Okay, that is very clear. If I may, one last question on artificial intelligence. Could you provide me any updates on the perceived risks there? For example, has there been any tenants stating that they want to downsize due to that? Just any color would be helpful. Thank you.

Giacomo Balzarini
CEO, PSP Swiss Property

I think it's a quite broad topic, which is a topic which we follow very intensively, probably like all the market participants. In a nutshell, we see optimizations within our organization. By seeing that, clearly we see that also with other corporates. What we observe, I think this is especially true a bit for the major cities of Zurich and Geneva, that the impact of this optimization within the organization will leave more of freeing up space in larger plots and larger office spaces outside of the city centers. In the city centers, the buildings are typically of a smaller size. The companies which are there, they're trying really to have their key people there.

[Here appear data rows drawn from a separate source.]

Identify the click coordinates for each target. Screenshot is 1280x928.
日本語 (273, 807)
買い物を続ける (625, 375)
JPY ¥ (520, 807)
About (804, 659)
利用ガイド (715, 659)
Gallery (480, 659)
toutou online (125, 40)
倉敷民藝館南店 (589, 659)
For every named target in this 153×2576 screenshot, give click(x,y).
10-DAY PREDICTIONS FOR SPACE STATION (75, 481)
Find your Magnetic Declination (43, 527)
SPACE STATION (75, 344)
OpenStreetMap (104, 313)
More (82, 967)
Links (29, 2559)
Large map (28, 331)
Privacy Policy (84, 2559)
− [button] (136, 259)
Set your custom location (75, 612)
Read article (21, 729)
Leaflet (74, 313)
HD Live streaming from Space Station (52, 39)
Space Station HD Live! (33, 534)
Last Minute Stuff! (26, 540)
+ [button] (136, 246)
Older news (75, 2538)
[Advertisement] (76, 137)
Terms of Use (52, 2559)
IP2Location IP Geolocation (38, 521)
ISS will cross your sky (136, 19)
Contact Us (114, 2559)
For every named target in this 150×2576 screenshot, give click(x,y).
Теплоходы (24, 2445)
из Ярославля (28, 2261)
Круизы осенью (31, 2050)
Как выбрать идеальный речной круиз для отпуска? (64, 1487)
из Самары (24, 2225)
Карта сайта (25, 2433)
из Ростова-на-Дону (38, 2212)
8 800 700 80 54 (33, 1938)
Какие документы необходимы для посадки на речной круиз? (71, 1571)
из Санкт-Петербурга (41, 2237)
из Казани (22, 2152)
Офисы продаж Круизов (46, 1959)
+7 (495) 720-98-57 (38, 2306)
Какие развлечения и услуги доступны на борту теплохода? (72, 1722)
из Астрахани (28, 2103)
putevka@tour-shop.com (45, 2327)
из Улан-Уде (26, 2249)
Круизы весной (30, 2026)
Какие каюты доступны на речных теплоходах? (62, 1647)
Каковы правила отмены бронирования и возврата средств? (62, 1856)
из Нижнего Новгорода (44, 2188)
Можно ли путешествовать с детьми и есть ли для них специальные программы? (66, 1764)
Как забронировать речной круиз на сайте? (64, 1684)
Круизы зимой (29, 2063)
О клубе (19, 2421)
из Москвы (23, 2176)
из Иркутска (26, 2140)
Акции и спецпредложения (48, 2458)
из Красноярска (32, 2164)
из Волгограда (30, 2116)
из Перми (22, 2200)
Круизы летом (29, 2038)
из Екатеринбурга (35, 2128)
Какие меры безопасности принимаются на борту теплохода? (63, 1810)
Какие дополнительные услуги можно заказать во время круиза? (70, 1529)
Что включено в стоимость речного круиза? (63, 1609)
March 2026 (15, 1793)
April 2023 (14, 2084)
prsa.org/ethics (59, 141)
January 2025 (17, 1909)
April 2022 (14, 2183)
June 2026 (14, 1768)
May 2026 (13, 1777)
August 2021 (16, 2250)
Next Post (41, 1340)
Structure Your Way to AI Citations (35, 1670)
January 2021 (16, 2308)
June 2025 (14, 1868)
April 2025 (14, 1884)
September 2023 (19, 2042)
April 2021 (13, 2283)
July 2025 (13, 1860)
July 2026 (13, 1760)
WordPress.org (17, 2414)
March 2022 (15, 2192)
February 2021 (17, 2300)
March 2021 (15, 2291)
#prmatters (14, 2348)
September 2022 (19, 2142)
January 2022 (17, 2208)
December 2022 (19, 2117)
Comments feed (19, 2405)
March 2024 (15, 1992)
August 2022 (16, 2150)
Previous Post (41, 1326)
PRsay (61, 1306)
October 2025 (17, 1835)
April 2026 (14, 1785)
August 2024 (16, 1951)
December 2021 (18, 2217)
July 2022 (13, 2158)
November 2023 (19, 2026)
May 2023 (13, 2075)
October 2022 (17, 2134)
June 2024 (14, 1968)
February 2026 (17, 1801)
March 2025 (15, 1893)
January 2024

I think from a first wave, if we see optimizations with the tenants, which we currently are not seeing on a big scale, leaving space, this would be absorbed rather quicker in the city centers than outside. Without any question, there will be an optimization of space. I think our tactic over the last years has been to provide grade A space in very central locations, and within that, we see that there's a continuous demand for it. It's clearly something we continue to observe, and therefore, that's also a very important reason we are very conservative in acquiring buildings which are not centrally located, which have large floor plots, and which are then perhaps a bit more exposed to optimizations of tenants.

Steven Boumans
Equity Analyst, ABN AMRO

Very clear. Thank you so much.

Giacomo Balzarini
CEO, PSP Swiss Property

Thank you.

Operator

The next question comes from the line of Ken Kagerer from ZKB. Please go ahead.

Ken Kagerer
Head of Equity Research, Zürcher Kantonalbank

Yes, good morning, everyone. My first question refers to the relatively low LTV ratio that you carry currently, that should give you, theoretically, the opportunity to do accretive acquisitions. Nevertheless, you've said prices are high. What can we expect from you there? Is there any way that you come back to a growth trajectory for your company?

Giacomo Balzarini
CEO, PSP Swiss Property

Well, I think the accretive transactions, if I may say, will depend on from the loan-to-value. It's just that we have a bit more firepower to do the acquisitions.

Ken Kagerer
Head of Equity Research, Zürcher Kantonalbank

No, that's clear. I just mean the could do acquisitions as opposed to others

Giacomo Balzarini
CEO, PSP Swiss Property

Absolutely.

Ken Kagerer
Head of Equity Research, Zürcher Kantonalbank

Out of an increase in the leverage.

Giacomo Balzarini
CEO, PSP Swiss Property

Absolutely. I think it's a valid point. However, I think we keep going on with a very strong discipline on the acquisitions. We need, when we buy a building, we need to be able to create value in the medium term, by either increasing the rents, by either increasing the floor price, or by either having a very good visibility that the land value will increase due to the scarcity. The things we have observed, the transaction last year have not led to that. I think at the premise, we observed that an investor can also leverage himself, so we will leverage if we really see those accretive transactions.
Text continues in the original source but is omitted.